2.Treat underlying cause.

a.Primary Raynaud’s phenomenon.

i.Conservative management; patients advised to minimize cold exposure and stress.

b.Emboli: Manage arrhythmia and anticoagulate.

c.Connective tissue diseases: Management of disease process.

d.Occupational and recreational factors: Advise patients to minimize exposure.

3.Supportive measures.

a.Wound management.

b.Antibiotic if underlying cellulitis or wound infection (consider Flucloxacillin).

c.Pain management.

4.Vascular treatment may include:

a.Endovascular revascularization.

b.Bypass surgery.

c.Digit or limb amputation.

B.Patient/family teaching points.

1.Patients should seek out a provider if they experience any pain, numbness, tingling, weakness, or significant temperature change in their extremities.

2.Patients should also report open sores that do not heal.

C.Pharmacotherapy.

1.Frequent or severe symptoms.

a.Nifidipine 30 to 180 mg/d or amiodipine 5 to 20 mg/d.

2.Start with lowest dose and gradually increase, if needed, depending upon the response.

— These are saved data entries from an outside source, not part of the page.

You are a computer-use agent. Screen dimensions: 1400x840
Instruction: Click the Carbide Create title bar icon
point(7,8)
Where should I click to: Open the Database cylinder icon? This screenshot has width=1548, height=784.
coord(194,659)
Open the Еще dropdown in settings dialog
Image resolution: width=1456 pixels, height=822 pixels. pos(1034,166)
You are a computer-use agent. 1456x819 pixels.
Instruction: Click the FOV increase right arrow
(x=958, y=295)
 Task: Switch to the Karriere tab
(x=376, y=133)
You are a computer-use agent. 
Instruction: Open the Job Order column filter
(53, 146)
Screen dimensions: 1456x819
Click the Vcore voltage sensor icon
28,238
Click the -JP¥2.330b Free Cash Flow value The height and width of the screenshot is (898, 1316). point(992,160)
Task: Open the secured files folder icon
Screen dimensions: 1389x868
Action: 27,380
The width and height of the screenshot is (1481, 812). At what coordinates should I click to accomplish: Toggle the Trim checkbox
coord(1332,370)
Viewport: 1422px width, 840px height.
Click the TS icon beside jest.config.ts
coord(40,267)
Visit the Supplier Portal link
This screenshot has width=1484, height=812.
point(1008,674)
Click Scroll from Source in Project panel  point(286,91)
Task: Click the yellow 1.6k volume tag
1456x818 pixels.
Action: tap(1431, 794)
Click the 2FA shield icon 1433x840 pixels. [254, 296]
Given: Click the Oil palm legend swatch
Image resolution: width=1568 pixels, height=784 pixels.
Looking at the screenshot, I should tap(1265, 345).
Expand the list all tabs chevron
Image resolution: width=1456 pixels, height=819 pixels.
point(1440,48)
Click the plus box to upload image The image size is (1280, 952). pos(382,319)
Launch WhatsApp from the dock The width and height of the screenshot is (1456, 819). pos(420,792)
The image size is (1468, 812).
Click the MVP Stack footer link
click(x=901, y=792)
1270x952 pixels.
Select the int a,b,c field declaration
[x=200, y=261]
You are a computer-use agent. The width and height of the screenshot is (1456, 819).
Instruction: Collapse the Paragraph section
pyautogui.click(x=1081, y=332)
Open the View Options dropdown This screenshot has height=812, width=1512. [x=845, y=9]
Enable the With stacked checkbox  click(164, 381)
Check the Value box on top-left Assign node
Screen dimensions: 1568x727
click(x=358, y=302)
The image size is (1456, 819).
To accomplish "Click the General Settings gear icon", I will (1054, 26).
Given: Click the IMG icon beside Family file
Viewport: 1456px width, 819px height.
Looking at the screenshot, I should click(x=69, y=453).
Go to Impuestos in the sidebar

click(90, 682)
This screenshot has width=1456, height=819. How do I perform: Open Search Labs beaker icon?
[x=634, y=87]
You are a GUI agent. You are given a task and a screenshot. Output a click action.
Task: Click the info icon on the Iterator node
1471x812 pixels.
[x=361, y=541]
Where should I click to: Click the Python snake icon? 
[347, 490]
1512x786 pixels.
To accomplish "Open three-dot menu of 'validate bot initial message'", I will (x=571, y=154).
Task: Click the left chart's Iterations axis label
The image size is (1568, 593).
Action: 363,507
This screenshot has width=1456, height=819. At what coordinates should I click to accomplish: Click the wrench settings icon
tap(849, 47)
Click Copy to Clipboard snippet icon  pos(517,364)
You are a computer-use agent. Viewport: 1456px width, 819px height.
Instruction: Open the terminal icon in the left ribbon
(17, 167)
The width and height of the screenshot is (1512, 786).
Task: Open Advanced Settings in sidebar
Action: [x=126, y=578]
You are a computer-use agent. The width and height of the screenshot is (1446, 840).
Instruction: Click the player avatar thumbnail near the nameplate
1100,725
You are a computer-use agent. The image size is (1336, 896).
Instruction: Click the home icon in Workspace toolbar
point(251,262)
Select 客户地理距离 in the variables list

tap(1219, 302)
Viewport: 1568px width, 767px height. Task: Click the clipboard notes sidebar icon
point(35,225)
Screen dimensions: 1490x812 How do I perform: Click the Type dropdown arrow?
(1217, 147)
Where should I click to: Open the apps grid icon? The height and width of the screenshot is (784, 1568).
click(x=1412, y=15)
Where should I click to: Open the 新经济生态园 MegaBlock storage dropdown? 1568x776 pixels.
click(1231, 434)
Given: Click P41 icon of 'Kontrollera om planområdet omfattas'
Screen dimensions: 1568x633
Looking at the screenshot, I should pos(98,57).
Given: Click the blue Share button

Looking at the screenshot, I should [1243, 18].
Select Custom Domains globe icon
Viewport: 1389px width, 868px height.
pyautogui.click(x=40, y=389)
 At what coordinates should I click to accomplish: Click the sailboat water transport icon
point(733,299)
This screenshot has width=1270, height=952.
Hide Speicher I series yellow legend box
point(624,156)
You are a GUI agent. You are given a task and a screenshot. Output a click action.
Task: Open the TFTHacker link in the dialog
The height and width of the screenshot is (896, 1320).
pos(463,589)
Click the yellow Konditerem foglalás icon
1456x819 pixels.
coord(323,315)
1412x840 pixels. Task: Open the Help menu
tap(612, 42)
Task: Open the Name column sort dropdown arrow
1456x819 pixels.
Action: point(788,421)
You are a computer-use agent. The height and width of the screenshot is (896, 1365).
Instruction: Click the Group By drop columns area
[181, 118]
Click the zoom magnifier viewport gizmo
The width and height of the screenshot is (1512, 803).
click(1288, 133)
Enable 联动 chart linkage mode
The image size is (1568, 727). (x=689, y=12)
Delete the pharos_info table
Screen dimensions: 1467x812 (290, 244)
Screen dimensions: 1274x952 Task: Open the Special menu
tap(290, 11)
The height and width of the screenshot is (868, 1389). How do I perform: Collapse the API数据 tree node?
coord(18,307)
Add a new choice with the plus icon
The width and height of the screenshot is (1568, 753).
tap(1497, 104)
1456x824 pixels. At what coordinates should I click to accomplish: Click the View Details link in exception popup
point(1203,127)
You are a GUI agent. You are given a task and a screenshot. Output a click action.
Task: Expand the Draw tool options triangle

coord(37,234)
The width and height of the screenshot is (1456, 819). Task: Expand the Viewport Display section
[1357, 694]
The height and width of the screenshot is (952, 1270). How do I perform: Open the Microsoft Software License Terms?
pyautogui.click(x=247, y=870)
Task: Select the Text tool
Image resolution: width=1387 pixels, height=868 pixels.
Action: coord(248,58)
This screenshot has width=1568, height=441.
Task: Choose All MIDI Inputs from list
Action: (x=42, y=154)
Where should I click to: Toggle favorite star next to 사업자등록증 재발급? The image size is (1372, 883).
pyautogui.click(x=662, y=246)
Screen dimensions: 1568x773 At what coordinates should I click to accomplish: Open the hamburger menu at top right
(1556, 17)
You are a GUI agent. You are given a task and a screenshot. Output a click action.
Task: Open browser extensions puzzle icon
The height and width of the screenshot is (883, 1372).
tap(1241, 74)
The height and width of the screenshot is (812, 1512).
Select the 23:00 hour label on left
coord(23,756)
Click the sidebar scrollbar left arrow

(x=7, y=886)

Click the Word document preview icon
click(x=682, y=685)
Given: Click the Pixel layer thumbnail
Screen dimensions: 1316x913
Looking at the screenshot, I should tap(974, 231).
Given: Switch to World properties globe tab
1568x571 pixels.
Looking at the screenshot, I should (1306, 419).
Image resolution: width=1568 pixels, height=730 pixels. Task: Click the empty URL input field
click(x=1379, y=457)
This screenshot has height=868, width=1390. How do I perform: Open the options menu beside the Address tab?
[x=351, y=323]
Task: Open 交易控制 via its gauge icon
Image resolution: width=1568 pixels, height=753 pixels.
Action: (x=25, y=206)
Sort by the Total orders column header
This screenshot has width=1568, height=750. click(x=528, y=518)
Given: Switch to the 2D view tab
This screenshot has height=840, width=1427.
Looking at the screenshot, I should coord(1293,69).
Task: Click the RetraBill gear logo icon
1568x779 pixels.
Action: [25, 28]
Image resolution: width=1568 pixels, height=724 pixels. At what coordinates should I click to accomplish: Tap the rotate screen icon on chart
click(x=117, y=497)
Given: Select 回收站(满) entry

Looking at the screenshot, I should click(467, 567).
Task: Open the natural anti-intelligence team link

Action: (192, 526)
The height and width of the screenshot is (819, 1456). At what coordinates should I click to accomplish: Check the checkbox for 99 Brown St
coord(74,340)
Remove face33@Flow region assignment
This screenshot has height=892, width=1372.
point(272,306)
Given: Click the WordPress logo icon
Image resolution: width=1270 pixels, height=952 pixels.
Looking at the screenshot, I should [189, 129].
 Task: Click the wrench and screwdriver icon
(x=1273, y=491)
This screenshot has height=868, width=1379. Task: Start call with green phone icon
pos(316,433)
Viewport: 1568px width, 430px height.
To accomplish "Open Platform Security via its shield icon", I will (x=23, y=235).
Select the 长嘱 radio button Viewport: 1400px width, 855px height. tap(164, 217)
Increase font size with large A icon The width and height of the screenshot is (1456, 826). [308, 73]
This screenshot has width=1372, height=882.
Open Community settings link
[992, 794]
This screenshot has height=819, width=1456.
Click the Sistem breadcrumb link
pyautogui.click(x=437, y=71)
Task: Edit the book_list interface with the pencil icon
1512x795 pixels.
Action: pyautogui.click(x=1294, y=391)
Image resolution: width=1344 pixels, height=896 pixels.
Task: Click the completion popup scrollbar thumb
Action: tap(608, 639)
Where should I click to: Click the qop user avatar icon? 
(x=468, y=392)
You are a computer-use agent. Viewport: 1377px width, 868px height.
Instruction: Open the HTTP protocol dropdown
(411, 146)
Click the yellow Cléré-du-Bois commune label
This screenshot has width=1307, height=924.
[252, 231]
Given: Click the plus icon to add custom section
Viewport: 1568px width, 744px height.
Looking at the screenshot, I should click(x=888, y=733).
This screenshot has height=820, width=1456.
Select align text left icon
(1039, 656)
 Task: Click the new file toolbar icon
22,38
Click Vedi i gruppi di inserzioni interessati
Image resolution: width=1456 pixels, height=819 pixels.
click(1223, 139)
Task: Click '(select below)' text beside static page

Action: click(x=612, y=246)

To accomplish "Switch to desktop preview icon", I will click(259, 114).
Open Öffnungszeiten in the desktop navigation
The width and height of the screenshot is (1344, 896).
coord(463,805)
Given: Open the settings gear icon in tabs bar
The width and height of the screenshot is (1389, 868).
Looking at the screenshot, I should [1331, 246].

D.Discharge instructions (if standard accepted guidelines exist, please use discharge template).

1.Make healthy dietary changes.

2.Keep cholesterol levels down.

3.Maintain a healthy weight.

4.Smoking cessation.

Follow-Up

A.Depend on pathogenesis: Outpatient follow-up with vascular, cardiology, or rheumatology service.

B.Three-month primary care review of cardiovascular risk management.

Consultation/Referral

A.Consultation and referral is dependent on pathogenesis and severity of symptoms.

1.If clinical presentation is suggestive of large vessel disease, refer to vascular service.

2.If hematological screening is positive for autoimmune disease, refer to rheumatology service.

3.Acute limb ischemia for urgent hospital admission (see “Acute Limb Ischemia” section).

4.Necrosis and gangrene. For hospital admission, seek a vascular consult.